Exercise data:

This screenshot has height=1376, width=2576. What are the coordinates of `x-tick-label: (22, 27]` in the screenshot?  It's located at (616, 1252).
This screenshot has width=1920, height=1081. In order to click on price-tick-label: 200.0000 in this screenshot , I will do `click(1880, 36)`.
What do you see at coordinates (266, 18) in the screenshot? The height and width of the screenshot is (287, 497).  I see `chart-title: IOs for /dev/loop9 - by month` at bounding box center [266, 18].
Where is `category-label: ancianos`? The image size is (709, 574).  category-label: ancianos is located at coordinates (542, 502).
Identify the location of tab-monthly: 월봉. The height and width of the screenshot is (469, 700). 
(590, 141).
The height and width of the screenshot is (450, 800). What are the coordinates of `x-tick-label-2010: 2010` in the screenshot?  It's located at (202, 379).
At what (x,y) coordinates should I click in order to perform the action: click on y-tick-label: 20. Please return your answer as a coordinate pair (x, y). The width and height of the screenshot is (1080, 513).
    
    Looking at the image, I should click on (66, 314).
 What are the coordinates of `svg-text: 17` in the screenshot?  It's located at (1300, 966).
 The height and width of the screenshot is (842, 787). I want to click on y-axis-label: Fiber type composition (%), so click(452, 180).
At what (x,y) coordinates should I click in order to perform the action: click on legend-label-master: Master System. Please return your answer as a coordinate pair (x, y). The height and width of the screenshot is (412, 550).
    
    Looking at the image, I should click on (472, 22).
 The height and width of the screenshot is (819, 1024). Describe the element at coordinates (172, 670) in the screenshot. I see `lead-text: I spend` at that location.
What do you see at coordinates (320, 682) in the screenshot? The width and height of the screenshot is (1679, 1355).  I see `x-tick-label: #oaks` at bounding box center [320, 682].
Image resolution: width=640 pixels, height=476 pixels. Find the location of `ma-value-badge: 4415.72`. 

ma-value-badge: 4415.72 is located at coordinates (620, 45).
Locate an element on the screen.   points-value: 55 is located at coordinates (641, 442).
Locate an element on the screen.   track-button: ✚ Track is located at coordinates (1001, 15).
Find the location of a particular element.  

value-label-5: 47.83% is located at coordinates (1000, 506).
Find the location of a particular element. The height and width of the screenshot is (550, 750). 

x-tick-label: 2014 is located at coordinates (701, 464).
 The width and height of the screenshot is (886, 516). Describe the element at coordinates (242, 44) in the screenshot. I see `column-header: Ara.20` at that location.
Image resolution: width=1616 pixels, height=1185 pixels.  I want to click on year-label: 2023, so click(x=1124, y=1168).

Problem statement:
Could you number these lines, from first to last, and leave out any blank ones?

Exercise response:
1. This screenshot has height=1376, width=2576. What are the coordinates of `x-tick-label: (22, 27]` in the screenshot?  It's located at (616, 1252).
2. This screenshot has width=1920, height=1081. In order to click on price-tick-label: 200.0000 in this screenshot , I will do `click(1880, 36)`.
3. What do you see at coordinates (266, 18) in the screenshot? The height and width of the screenshot is (287, 497).  I see `chart-title: IOs for /dev/loop9 - by month` at bounding box center [266, 18].
4. Where is `category-label: ancianos`? The image size is (709, 574).  category-label: ancianos is located at coordinates (542, 502).
5. Identify the location of tab-monthly: 월봉. The height and width of the screenshot is (469, 700). 
6. (590, 141).
7. The height and width of the screenshot is (450, 800). What are the coordinates of `x-tick-label-2010: 2010` in the screenshot?  It's located at (202, 379).
8. At what (x,y) coordinates should I click in order to perform the action: click on y-tick-label: 20. Please return your answer as a coordinate pair (x, y). The width and height of the screenshot is (1080, 513).
9.     Looking at the image, I should click on (66, 314).
10.  What are the coordinates of `svg-text: 17` in the screenshot?  It's located at (1300, 966).
11.  The height and width of the screenshot is (842, 787). I want to click on y-axis-label: Fiber type composition (%), so click(452, 180).
12. At what (x,y) coordinates should I click in order to perform the action: click on legend-label-master: Master System. Please return your answer as a coordinate pair (x, y). The height and width of the screenshot is (412, 550).
13.     Looking at the image, I should click on (472, 22).
14.  The height and width of the screenshot is (819, 1024). Describe the element at coordinates (172, 670) in the screenshot. I see `lead-text: I spend` at that location.
15. What do you see at coordinates (320, 682) in the screenshot? The width and height of the screenshot is (1679, 1355).  I see `x-tick-label: #oaks` at bounding box center [320, 682].
16. Image resolution: width=640 pixels, height=476 pixels. Find the location of `ma-value-badge: 4415.72`. 
17. ma-value-badge: 4415.72 is located at coordinates (620, 45).
18. Locate an element on the screen.   points-value: 55 is located at coordinates (641, 442).
19. Locate an element on the screen.   track-button: ✚ Track is located at coordinates (1001, 15).
20. Find the location of a particular element.  
21. value-label-5: 47.83% is located at coordinates (1000, 506).
22. Find the location of a particular element. The height and width of the screenshot is (550, 750). 
23. x-tick-label: 2014 is located at coordinates (701, 464).
24.  The width and height of the screenshot is (886, 516). Describe the element at coordinates (242, 44) in the screenshot. I see `column-header: Ara.20` at that location.
25. Image resolution: width=1616 pixels, height=1185 pixels.  I want to click on year-label: 2023, so click(x=1124, y=1168).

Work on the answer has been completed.